He dominated the room and the event despite the fact that he can no longer speak and can barely wave when acknowledged.
That heavenly body that made him perhaps, the greatest athlete in history is bent and stooped now, Parkinson's disease will do that,but somehow, the magic of Muhammad Ali shines through.
He was guest of honor at the American Ireland Fund dinner in New York last night, a daring change from the usual recipients of such awards.
He's Irish too and as his wife Lonnie Ali related, he remembers with intense pride the extraordinary reception in 2007 when he visited Ennis, the town in County Clare where his great grandfather Abe Grady left for Kentucky in 1860.
He later married a freed slave and their granddaughter Odessa Lee Grady Clay gave birth to Cassius Clay in 1942.
Incredible to think that just a few miles away another Irishman, Fulmouth Kearney left for America in the 1850s and he would become an ancestor of another towering African American figure, Barack Obama.
Obama, Ali and Martin Luther King are arguably the three most important Black leaders of the last century. Two of the three have some Irish roots as well
When it comes to Ali even the most august of figures becomes kids again. Irish Prime Minister Enda Kenny reeled off almost every fighter that Ali faced and confessed his life-long devotion to the champ.

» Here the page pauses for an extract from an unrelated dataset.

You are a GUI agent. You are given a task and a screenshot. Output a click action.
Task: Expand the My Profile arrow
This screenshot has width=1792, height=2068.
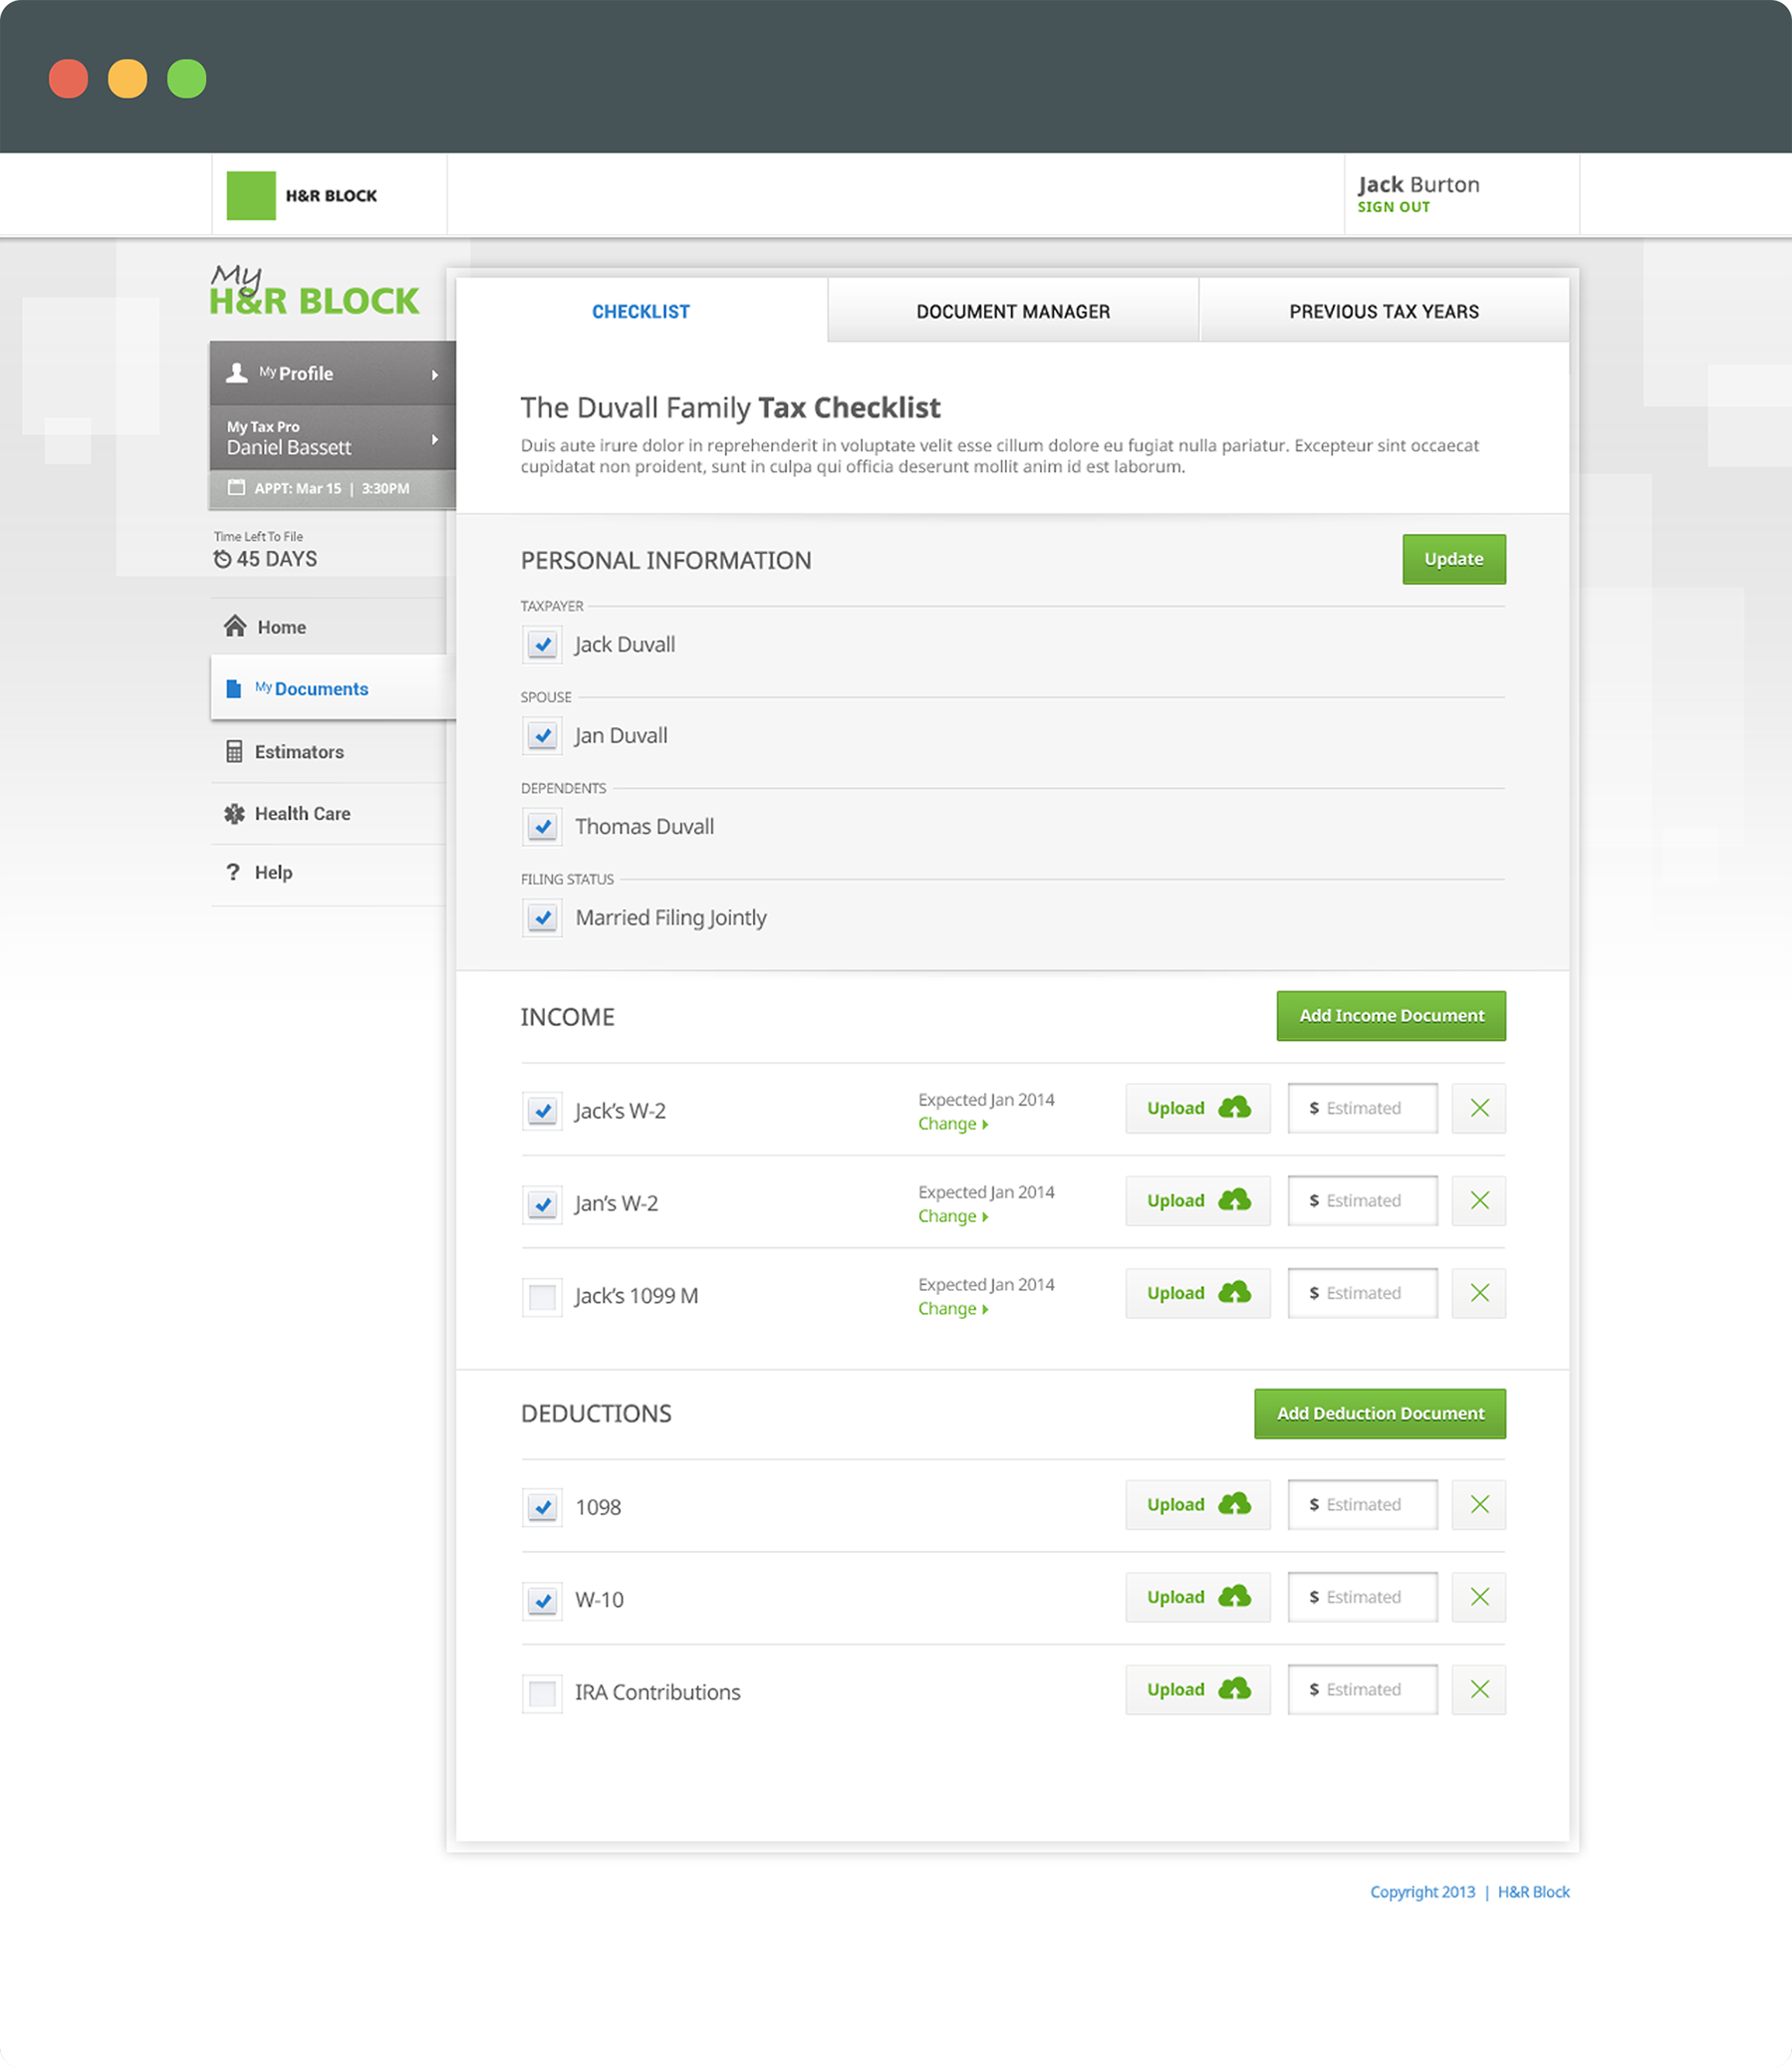pyautogui.click(x=435, y=375)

I'm proud to note that it is another Irish man Dr. Pearse Lyons of Alltech, a global animal health company based in Kentucky, who has funded many of Ali's charitable ventures in the past number of years and has proven a true friend to him.
The other main honoree of the night, Coca-Cola senior executive Irial Finan, also fondly recalled his own Ali obsession and the incredible contribution he made to history.
It was as always, a wonderful night, a stunning $3 million was raised for charity and the 1,500 or so present came away well satisfied.
But Ali made the night special. When you are The Greatest, no one can top that.
Sick and ailing or not, it still holds true for Muhammad Ali.